__Exercise objective__: Go through the listing and pick out each line with the word "computer" in it.

__Source data__:
------------------------------------------------
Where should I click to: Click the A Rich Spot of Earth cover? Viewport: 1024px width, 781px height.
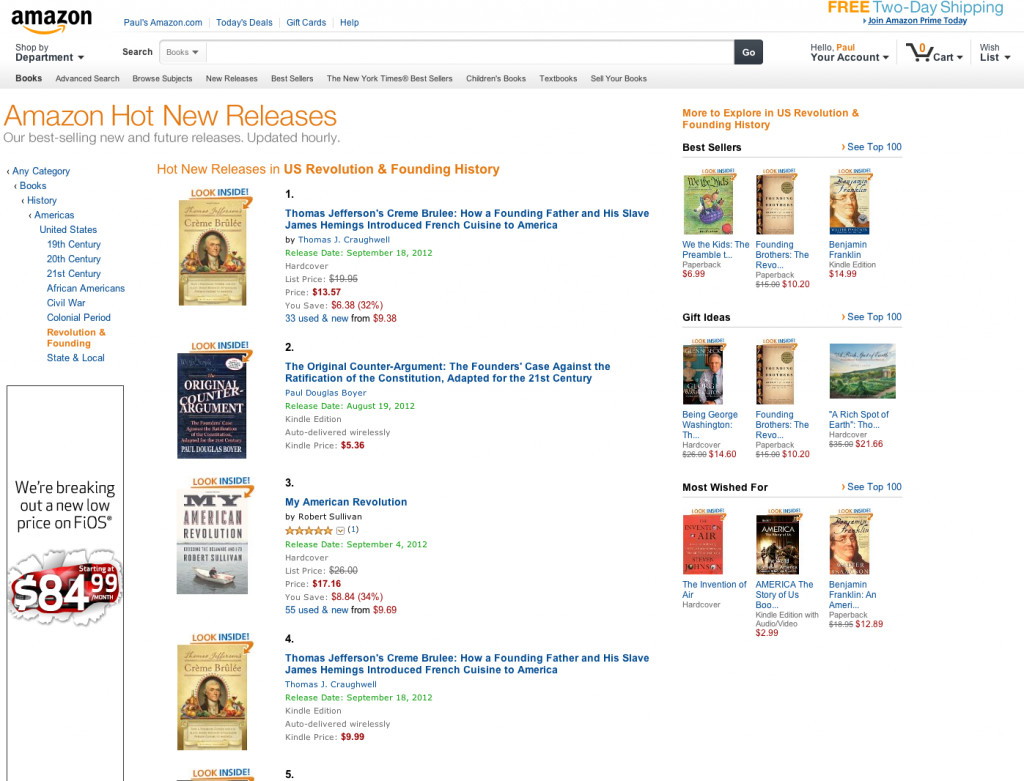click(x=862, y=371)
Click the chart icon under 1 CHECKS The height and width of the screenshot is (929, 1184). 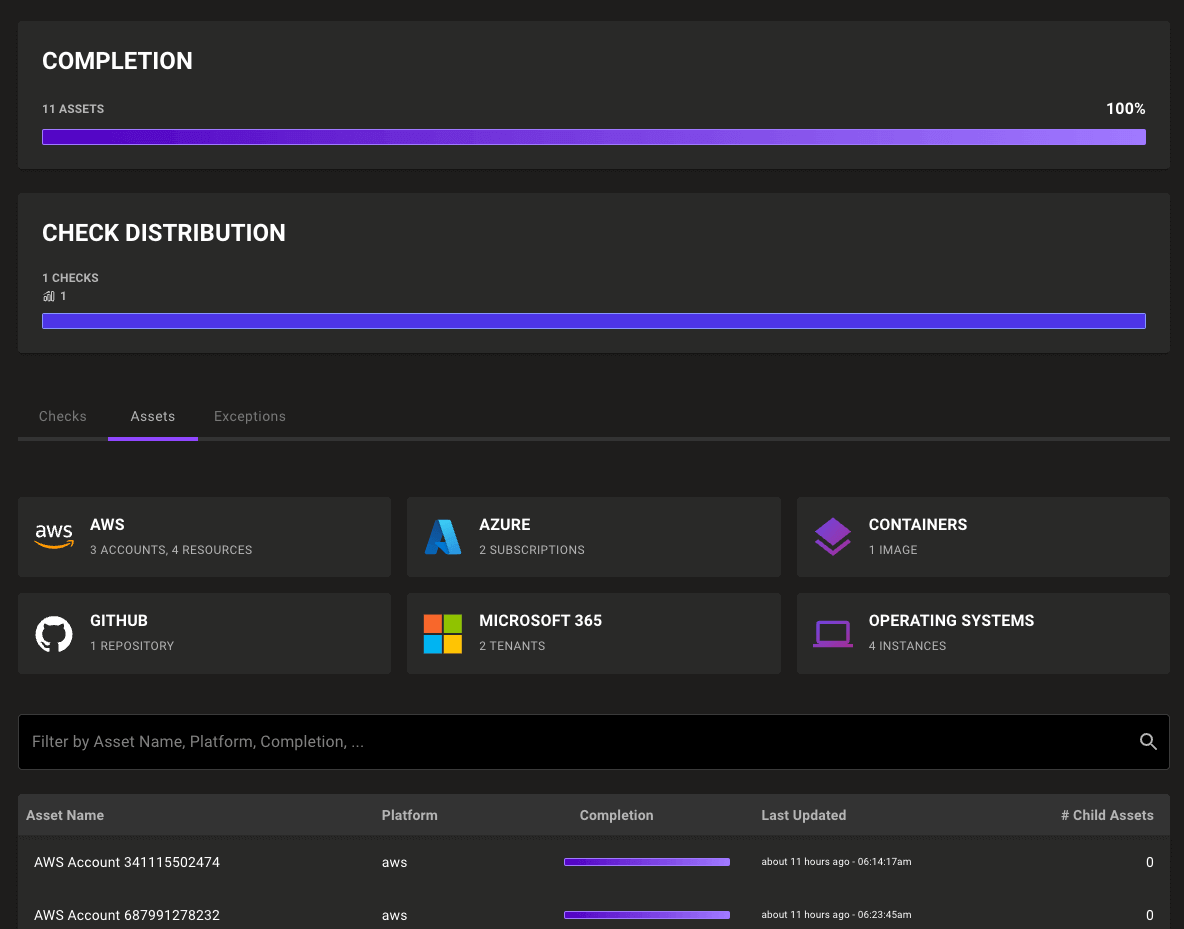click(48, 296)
------------------------------------------------
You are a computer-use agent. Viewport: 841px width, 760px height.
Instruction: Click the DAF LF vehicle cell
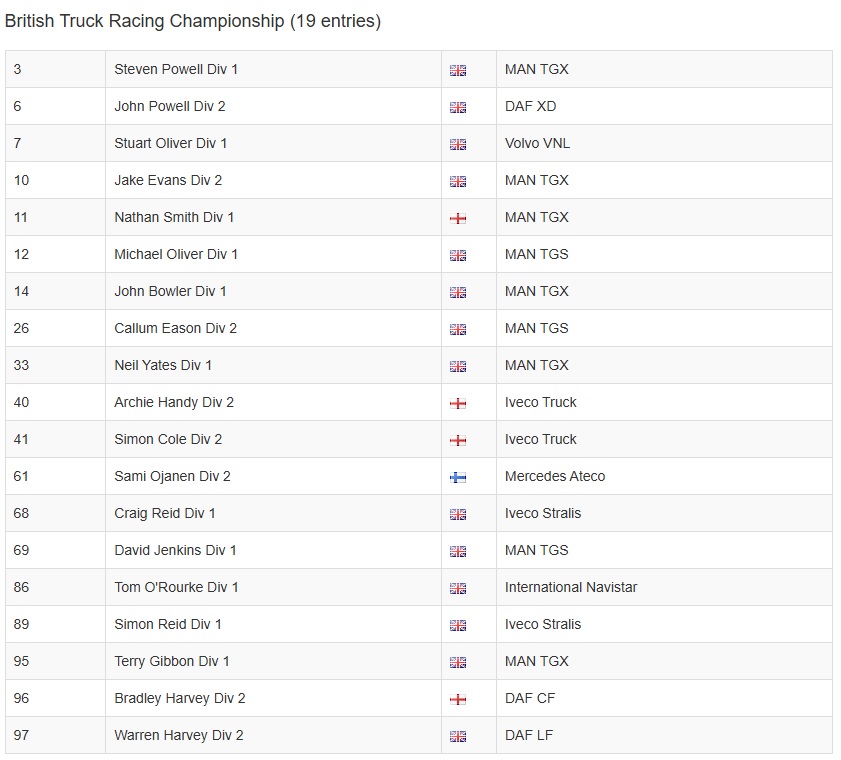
------------------------------------------------
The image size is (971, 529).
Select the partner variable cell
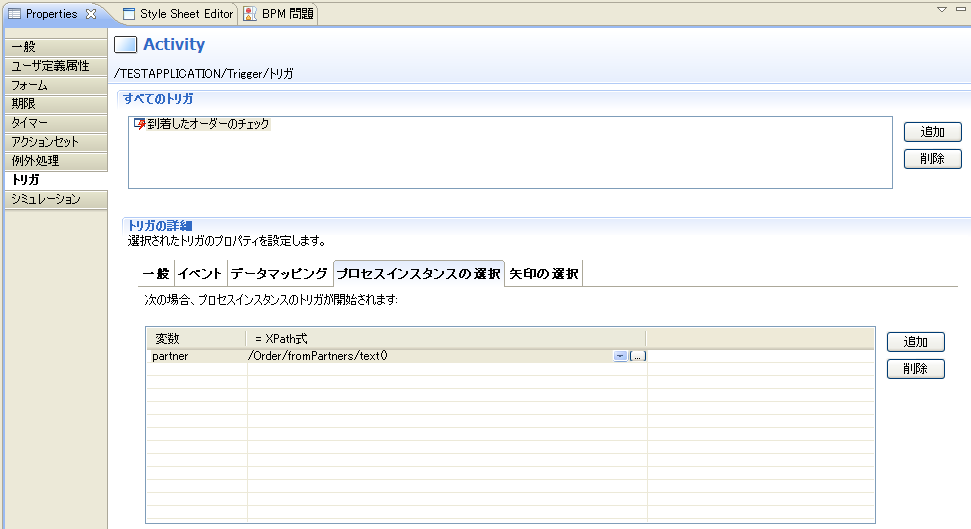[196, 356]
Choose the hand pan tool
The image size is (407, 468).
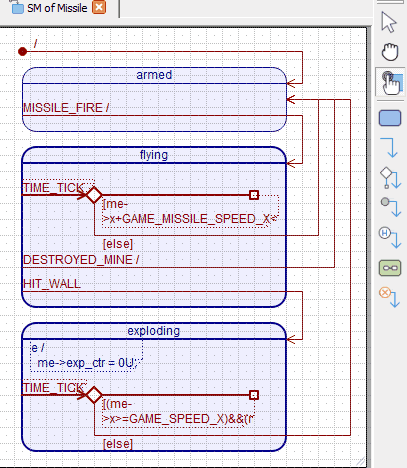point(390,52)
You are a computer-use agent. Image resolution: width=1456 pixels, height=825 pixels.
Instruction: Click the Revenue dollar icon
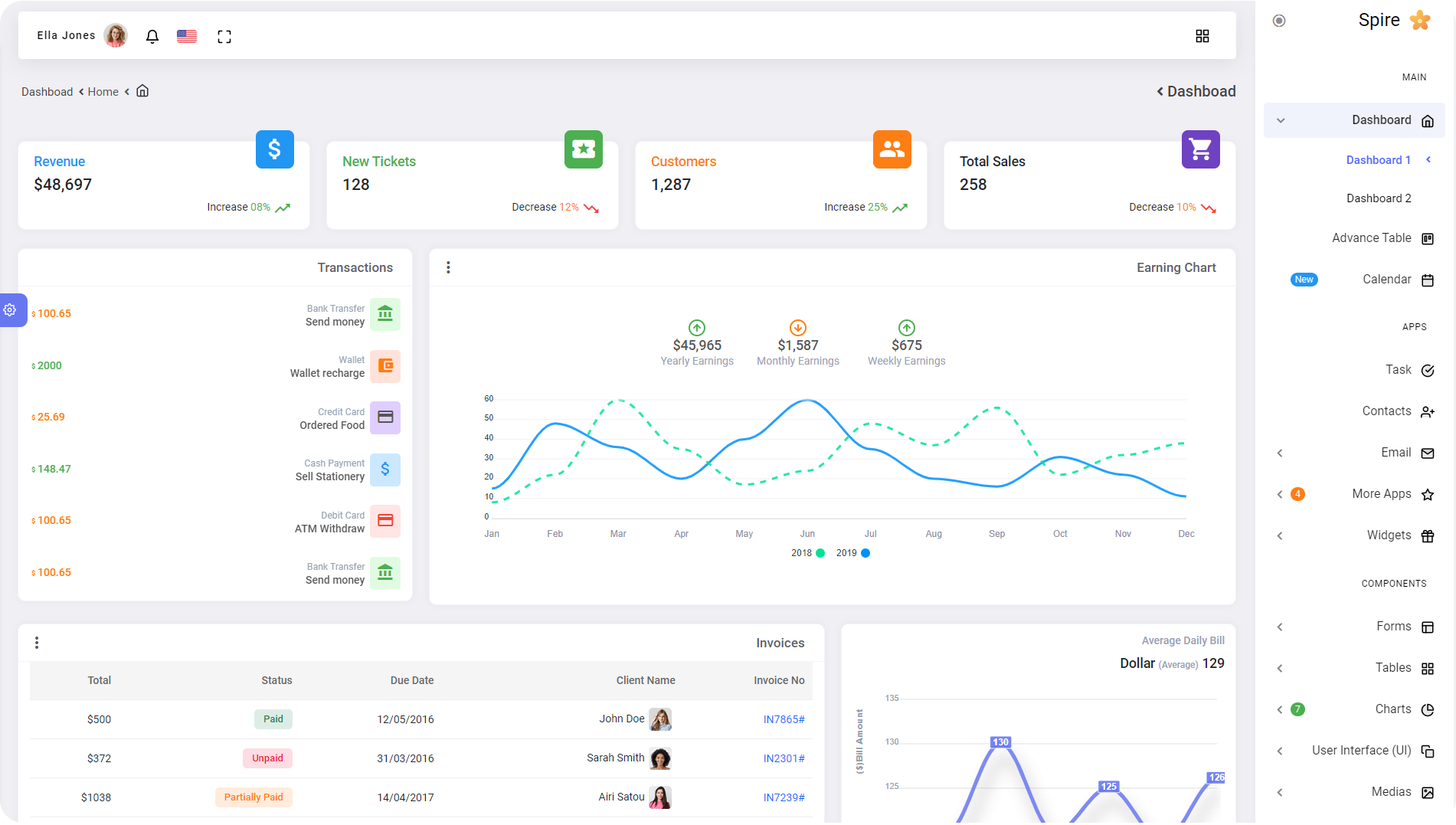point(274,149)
------------------------------------------------
__The completed task__:
You are a computer-use agent. Viewport: 841px width, 760px height.
You are a computer-use agent. Image resolution: width=1456 pixels, height=825 pixels.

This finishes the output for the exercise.